La remédiation, quand elle est bien pensée, s’adresse à tous : pas seulement à ceux qui échouent, mais à tous ceux qui, à un moment, ont besoin qu’on les attende, qu’on les aide à relier les fils.

Elle n’est pas une rustine. Elle est le signe d’une école qui refuse d’abandonner.

Trois types de remédiation : vers une réponse adaptée aux besoins

Remédier, ce n’est pas faire « plus », c’est faire autrement.
Mais « autrement » comment ? Il ne suffit pas de dire que l’on va accompagner les élèves en difficulté : encore faut-il choisir une forme de remédiation adaptée, cohérente, juste.

La remédiation pédagogique prend des formes variées. On peut en distinguer trois grandes, selon le moment, la posture de l’enseignant, et la nature de la difficulté rencontrée.

1. L’entretien de remédiation : comprendre avant d’agir

C’est peut-être la forme la plus fine, mais aussi la plus exigeante.
Un temps d’échange individuel, où l’enseignant cherche à comprendre le raisonnement de l’élève, à retracer le fil de ses représentations.

L’entretien de remédiation, c’est le refus de la réponse toute faite.
On interroge l’élève : « Comment as-tu pensé ? Pourquoi as-tu choisi cette démarche ? »
Ce n’est pas une correction, c’est une enquête partagée sur le sens.

Exemple : un élève multiplie au lieu d’additionner dans un problème de proportionnalité. Avant de lui « expliquer », l’enseignant l’invite à verbaliser sa stratégie. Il découvre que l’élève croit devoir toujours « faire × » dans ce type d’exercice. C’est cette représentation erronée qu’il faut travailler, pas l’opération en soi.

  • Intérêt : faire émerger les obstacles cognitifs
  • Limite : exige du temps, souvent difficile en classe entière

2. La séance de remédiation : rejouer l’apprentissage autrement

Ici, on recompose une séquence spécifique pour revenir sur un point non acquis. Ce n’est pas une simple reprise : c’est une reconstruction, qui mobilise d’autres supports, d’autres modalités.

On y change souvent de registre : plus d’oral si l’écrit bloque, plus de concret si l’abstrait échoue, plus d’étayage collectif si l’élève est isolé dans son raisonnement.

Exemple : après une séquence sur les fractions mal comprise, l’enseignant propose une séance en petits groupes avec des objets manipulables (bandelettes, pâte à modeler), pour représenter visuellement ce que « ¾ » signifie.
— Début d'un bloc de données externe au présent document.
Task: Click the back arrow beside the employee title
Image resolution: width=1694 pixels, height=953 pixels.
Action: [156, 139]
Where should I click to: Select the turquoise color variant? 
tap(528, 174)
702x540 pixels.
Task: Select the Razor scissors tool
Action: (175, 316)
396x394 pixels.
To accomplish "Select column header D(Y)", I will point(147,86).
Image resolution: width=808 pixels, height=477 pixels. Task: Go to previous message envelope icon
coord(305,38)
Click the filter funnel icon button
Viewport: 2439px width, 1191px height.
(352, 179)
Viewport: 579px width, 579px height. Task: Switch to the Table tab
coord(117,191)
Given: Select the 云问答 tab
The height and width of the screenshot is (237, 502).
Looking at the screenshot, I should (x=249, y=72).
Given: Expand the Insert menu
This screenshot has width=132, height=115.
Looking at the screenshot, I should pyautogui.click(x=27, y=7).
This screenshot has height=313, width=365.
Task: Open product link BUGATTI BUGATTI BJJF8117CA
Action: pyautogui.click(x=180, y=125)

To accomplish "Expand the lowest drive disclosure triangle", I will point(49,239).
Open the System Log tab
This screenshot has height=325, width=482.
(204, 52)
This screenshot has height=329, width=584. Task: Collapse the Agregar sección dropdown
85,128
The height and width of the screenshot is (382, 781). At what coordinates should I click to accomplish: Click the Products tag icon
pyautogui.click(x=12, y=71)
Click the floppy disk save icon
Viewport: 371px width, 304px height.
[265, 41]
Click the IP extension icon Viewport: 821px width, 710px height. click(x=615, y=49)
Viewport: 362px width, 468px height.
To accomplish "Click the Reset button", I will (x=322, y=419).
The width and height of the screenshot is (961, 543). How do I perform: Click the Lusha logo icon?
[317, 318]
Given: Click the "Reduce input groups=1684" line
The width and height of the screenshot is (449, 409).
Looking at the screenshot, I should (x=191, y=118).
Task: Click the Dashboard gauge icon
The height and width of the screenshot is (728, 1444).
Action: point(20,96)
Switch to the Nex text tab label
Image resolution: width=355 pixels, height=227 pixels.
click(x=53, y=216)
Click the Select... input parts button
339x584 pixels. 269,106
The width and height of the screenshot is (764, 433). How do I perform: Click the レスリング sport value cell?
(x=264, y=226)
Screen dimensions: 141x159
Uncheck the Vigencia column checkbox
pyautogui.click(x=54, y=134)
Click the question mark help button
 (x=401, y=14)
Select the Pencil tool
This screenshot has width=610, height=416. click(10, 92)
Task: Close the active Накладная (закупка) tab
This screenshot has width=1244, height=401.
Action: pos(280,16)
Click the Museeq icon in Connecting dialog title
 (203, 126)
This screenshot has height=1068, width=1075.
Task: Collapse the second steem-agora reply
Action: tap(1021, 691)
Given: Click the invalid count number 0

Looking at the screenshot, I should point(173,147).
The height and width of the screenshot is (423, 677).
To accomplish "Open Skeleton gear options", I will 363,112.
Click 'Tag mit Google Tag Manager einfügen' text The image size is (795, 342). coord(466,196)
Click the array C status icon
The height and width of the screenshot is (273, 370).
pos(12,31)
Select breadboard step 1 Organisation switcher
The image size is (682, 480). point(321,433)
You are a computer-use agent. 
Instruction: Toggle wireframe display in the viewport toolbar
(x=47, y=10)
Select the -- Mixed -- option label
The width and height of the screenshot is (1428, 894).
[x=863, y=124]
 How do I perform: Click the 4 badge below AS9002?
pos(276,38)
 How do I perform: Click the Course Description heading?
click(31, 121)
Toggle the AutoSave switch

  • Intérêt : transformer la situation d’apprentissage
  • Limite : nécessite une ingénierie pédagogique spécifique

3. La remédiation intégrée : ajuster en temps réel

Ici, la remédiation ne vient pas après, elle est incluse dans la séance elle-même. L’enseignant observe, ajuste, reformule.
On parle aussi de différenciation réactive.

C’est souvent dans les ateliers, le tutorat, les échanges de procédures qu’elle prend forme.
On saisit un blocage au vol, on propose un détour immédiat. Cela suppose une grande attention à ce qui se joue dans l’instant.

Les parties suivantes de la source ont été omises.